---------- Text under study

Abstract

Background: Trastuzumab was considered a cost-effective adjuvant treatment for HER 2-positive early breast cancer. Since 2010, the Taiwanese National Health Insurance (NHI) has started to reimburse for 1-year adjuvant treatment. This study aims to provide an updated cost-effectiveness analysis from the NHI perspective, which explores assumptions about long-term cardiac toxicity and treatment benefit of 1-year adjuvant treatment sequentially after chemotherapy.Methods: A Markov model was used to evaluate the cost-effectiveness of 1-year adjuvant trastuzumab for HER-2/neu positive early breast cancer over a 20-year life-time horizon. A probability sensitivity analysis using Monte Carlo simulation was performed to characterize uncertainties in the expected outcomes, which are expressed as an incremental costs effectiveness ratio (ICER, cost/QALY). A willingness-to-pay threshold of 3-times the per capita gross domestic product was adopted according to the WHO definition. The Taiwan per capita gross domestic product in 2015 was US$22,355; thus, a threshold was considered as NT$2,011,950 (US$67 065, 1USD =30 NTD in 2015).Results: The model showed that adjuvant trastuzumab treatment in HER-2/neu positive early breast cancer yielded 1.631 quality-adjusted life-years (QALY) compared with no trastuzumab treatment. The ICER was US $51,863 per QALY gained in the base-case scenario. The Monte Carlo simulation by varying all variables simultaneously demonstrated that the probability of cost-effectiveness at the willingness-to-pay threshold of US$67,065 was 50% for 1-year adjuvant trastuzumab.Conclusions: From this real-world study, 1-year adjuvant trastuzumab treatment is likely to be a cost-effective therapy for patients with HER-2 positive breast cancer at the willingness-to-pay threshold of 3-times GDP per capita in Taiwan.

--------------------
---------- Source information

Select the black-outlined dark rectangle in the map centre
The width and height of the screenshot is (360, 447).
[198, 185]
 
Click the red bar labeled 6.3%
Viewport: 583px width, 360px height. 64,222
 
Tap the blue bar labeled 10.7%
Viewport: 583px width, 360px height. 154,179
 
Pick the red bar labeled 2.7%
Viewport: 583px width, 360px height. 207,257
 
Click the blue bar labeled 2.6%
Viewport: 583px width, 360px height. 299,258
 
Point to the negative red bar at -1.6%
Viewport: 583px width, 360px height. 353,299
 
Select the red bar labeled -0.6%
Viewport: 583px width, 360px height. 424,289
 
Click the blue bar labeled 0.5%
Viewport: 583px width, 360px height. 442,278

--------------------
---------- Source information

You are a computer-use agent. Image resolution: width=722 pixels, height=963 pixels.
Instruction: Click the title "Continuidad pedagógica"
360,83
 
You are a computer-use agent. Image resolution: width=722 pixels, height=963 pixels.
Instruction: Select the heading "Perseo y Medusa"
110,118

--------------------

**Work item**
Please list every section label in the trastuzumab abstract that is followed by a colon. You won't need the entries for the task that comes next.

**Solution for this exercise**
Background, Methods, Results, Conclusions